■ EXERCISE BRIEF:
From the first line to the last, print the data exactly as written.

###

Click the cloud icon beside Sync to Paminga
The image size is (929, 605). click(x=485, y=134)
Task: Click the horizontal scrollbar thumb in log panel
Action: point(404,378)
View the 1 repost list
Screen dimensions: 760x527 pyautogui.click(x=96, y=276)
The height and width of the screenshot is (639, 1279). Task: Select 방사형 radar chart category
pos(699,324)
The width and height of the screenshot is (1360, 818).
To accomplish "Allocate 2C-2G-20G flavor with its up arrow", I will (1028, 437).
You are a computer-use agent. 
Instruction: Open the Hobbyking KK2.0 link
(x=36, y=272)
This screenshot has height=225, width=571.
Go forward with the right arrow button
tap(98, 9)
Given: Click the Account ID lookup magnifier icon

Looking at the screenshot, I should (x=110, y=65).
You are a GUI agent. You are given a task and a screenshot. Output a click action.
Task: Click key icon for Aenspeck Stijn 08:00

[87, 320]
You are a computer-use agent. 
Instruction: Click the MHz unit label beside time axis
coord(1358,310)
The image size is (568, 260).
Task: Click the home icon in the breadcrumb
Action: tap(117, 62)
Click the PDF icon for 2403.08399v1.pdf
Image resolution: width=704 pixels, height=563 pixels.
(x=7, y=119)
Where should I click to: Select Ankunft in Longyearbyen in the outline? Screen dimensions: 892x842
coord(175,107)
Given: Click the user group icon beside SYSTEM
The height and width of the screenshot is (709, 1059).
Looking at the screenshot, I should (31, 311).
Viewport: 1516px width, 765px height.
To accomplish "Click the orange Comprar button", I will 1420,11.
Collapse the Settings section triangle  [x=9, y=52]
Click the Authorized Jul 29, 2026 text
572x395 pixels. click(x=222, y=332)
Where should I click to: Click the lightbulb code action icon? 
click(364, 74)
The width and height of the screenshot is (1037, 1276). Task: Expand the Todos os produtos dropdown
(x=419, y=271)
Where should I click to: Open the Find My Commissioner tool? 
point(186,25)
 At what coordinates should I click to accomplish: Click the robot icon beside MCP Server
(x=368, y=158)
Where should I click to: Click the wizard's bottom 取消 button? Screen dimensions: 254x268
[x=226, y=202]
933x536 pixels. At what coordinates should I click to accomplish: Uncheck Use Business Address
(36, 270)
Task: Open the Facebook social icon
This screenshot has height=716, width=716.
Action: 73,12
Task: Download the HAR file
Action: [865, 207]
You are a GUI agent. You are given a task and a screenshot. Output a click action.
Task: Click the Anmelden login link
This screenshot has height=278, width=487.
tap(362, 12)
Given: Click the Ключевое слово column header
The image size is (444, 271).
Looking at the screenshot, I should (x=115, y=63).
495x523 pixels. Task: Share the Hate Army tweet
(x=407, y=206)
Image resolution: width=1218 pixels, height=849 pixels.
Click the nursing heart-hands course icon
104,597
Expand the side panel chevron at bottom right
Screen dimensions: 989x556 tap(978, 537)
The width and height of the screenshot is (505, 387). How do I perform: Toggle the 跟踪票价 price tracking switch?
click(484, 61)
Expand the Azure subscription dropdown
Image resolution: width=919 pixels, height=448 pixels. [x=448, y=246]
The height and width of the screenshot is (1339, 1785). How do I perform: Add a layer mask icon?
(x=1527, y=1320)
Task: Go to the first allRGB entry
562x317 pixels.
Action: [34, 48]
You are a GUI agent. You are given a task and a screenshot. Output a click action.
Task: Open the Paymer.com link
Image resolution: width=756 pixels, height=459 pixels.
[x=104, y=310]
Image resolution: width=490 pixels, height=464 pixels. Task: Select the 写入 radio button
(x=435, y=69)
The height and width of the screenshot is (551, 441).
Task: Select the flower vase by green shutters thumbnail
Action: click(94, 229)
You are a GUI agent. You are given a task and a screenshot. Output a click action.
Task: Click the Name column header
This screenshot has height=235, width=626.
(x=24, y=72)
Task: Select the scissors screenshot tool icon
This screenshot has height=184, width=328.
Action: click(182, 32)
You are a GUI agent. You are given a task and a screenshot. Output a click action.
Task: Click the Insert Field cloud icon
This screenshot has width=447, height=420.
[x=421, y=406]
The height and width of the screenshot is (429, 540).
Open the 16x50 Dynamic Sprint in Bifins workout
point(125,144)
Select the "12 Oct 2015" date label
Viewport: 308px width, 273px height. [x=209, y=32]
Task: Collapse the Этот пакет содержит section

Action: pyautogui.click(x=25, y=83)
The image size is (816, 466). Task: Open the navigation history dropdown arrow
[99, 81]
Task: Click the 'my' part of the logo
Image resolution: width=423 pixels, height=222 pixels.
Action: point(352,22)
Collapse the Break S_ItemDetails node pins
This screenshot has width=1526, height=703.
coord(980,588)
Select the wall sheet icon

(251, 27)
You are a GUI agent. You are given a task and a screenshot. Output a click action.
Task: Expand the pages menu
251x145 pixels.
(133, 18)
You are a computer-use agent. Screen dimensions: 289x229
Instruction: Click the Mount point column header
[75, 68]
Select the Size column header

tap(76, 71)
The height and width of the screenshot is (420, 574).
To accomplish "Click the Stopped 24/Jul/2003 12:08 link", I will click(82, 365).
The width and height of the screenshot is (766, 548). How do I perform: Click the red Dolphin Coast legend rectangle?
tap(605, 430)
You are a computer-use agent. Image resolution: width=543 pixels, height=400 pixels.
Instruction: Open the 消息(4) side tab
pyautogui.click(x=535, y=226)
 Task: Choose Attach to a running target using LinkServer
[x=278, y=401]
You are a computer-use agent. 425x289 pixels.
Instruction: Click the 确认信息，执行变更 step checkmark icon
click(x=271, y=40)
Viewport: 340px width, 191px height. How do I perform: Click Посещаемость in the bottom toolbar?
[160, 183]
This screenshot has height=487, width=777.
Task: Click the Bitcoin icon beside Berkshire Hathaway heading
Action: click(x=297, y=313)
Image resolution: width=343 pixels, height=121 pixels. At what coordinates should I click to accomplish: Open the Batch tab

###

■ YOUR RESPONSE:
Click the cloud icon beside Sync to Paminga
The image size is (929, 605). click(x=485, y=134)
Task: Click the horizontal scrollbar thumb in log panel
Action: point(404,378)
View the 1 repost list
Screen dimensions: 760x527 pyautogui.click(x=96, y=276)
The height and width of the screenshot is (639, 1279). Task: Select 방사형 radar chart category
pos(699,324)
The width and height of the screenshot is (1360, 818).
To accomplish "Allocate 2C-2G-20G flavor with its up arrow", I will (1028, 437).
You are a computer-use agent. 
Instruction: Open the Hobbyking KK2.0 link
(x=36, y=272)
This screenshot has height=225, width=571.
Go forward with the right arrow button
tap(98, 9)
Given: Click the Account ID lookup magnifier icon

Looking at the screenshot, I should (x=110, y=65).
You are a GUI agent. You are given a task and a screenshot. Output a click action.
Task: Click key icon for Aenspeck Stijn 08:00

[87, 320]
You are a computer-use agent. 
Instruction: Click the MHz unit label beside time axis
coord(1358,310)
The image size is (568, 260).
Task: Click the home icon in the breadcrumb
Action: tap(117, 62)
Click the PDF icon for 2403.08399v1.pdf
Image resolution: width=704 pixels, height=563 pixels.
(x=7, y=119)
Where should I click to: Select Ankunft in Longyearbyen in the outline? Screen dimensions: 892x842
coord(175,107)
Given: Click the user group icon beside SYSTEM
The height and width of the screenshot is (709, 1059).
Looking at the screenshot, I should (31, 311).
Viewport: 1516px width, 765px height.
To accomplish "Click the orange Comprar button", I will 1420,11.
Collapse the Settings section triangle  [x=9, y=52]
Click the Authorized Jul 29, 2026 text
572x395 pixels. click(x=222, y=332)
Where should I click to: Click the lightbulb code action icon? 
click(364, 74)
The width and height of the screenshot is (1037, 1276). Task: Expand the Todos os produtos dropdown
(x=419, y=271)
Where should I click to: Open the Find My Commissioner tool? 
point(186,25)
 At what coordinates should I click to accomplish: Click the robot icon beside MCP Server
(x=368, y=158)
Where should I click to: Click the wizard's bottom 取消 button? Screen dimensions: 254x268
[x=226, y=202]
933x536 pixels. At what coordinates should I click to accomplish: Uncheck Use Business Address
(36, 270)
Task: Open the Facebook social icon
This screenshot has height=716, width=716.
Action: 73,12
Task: Download the HAR file
Action: [865, 207]
You are a GUI agent. You are given a task and a screenshot. Output a click action.
Task: Click the Anmelden login link
This screenshot has height=278, width=487.
tap(362, 12)
Given: Click the Ключевое слово column header
The image size is (444, 271).
Looking at the screenshot, I should (x=115, y=63).
495x523 pixels. Task: Share the Hate Army tweet
(x=407, y=206)
Image resolution: width=1218 pixels, height=849 pixels.
Click the nursing heart-hands course icon
104,597
Expand the side panel chevron at bottom right
Screen dimensions: 989x556 tap(978, 537)
The width and height of the screenshot is (505, 387). How do I perform: Toggle the 跟踪票价 price tracking switch?
click(484, 61)
Expand the Azure subscription dropdown
Image resolution: width=919 pixels, height=448 pixels. [x=448, y=246]
The height and width of the screenshot is (1339, 1785). How do I perform: Add a layer mask icon?
(x=1527, y=1320)
Task: Go to the first allRGB entry
562x317 pixels.
Action: [34, 48]
You are a GUI agent. You are given a task and a screenshot. Output a click action.
Task: Open the Paymer.com link
Image resolution: width=756 pixels, height=459 pixels.
[x=104, y=310]
Image resolution: width=490 pixels, height=464 pixels. Task: Select the 写入 radio button
(x=435, y=69)
The height and width of the screenshot is (551, 441).
Task: Select the flower vase by green shutters thumbnail
Action: click(94, 229)
You are a GUI agent. You are given a task and a screenshot. Output a click action.
Task: Click the Name column header
This screenshot has height=235, width=626.
(x=24, y=72)
Task: Select the scissors screenshot tool icon
This screenshot has height=184, width=328.
Action: click(182, 32)
You are a GUI agent. You are given a task and a screenshot. Output a click action.
Task: Click the Insert Field cloud icon
This screenshot has width=447, height=420.
[x=421, y=406]
The height and width of the screenshot is (429, 540).
Open the 16x50 Dynamic Sprint in Bifins workout
point(125,144)
Select the "12 Oct 2015" date label
Viewport: 308px width, 273px height. [x=209, y=32]
Task: Collapse the Этот пакет содержит section

Action: pyautogui.click(x=25, y=83)
The image size is (816, 466). Task: Open the navigation history dropdown arrow
[99, 81]
Task: Click the 'my' part of the logo
Image resolution: width=423 pixels, height=222 pixels.
Action: point(352,22)
Collapse the Break S_ItemDetails node pins
This screenshot has width=1526, height=703.
coord(980,588)
Select the wall sheet icon

(251, 27)
You are a GUI agent. You are given a task and a screenshot. Output a click action.
Task: Expand the pages menu
251x145 pixels.
(133, 18)
You are a computer-use agent. Screen dimensions: 289x229
Instruction: Click the Mount point column header
[75, 68]
Select the Size column header

tap(76, 71)
The height and width of the screenshot is (420, 574).
To accomplish "Click the Stopped 24/Jul/2003 12:08 link", I will click(82, 365).
The width and height of the screenshot is (766, 548). How do I perform: Click the red Dolphin Coast legend rectangle?
tap(605, 430)
You are a computer-use agent. Image resolution: width=543 pixels, height=400 pixels.
Instruction: Open the 消息(4) side tab
pyautogui.click(x=535, y=226)
 Task: Choose Attach to a running target using LinkServer
[x=278, y=401]
You are a computer-use agent. 425x289 pixels.
Instruction: Click the 确认信息，执行变更 step checkmark icon
click(x=271, y=40)
Viewport: 340px width, 191px height. How do I perform: Click Посещаемость in the bottom toolbar?
[160, 183]
This screenshot has height=487, width=777.
Task: Click the Bitcoin icon beside Berkshire Hathaway heading
Action: click(x=297, y=313)
Image resolution: width=343 pixels, height=121 pixels. At what coordinates should I click to accomplish: Open the Batch tab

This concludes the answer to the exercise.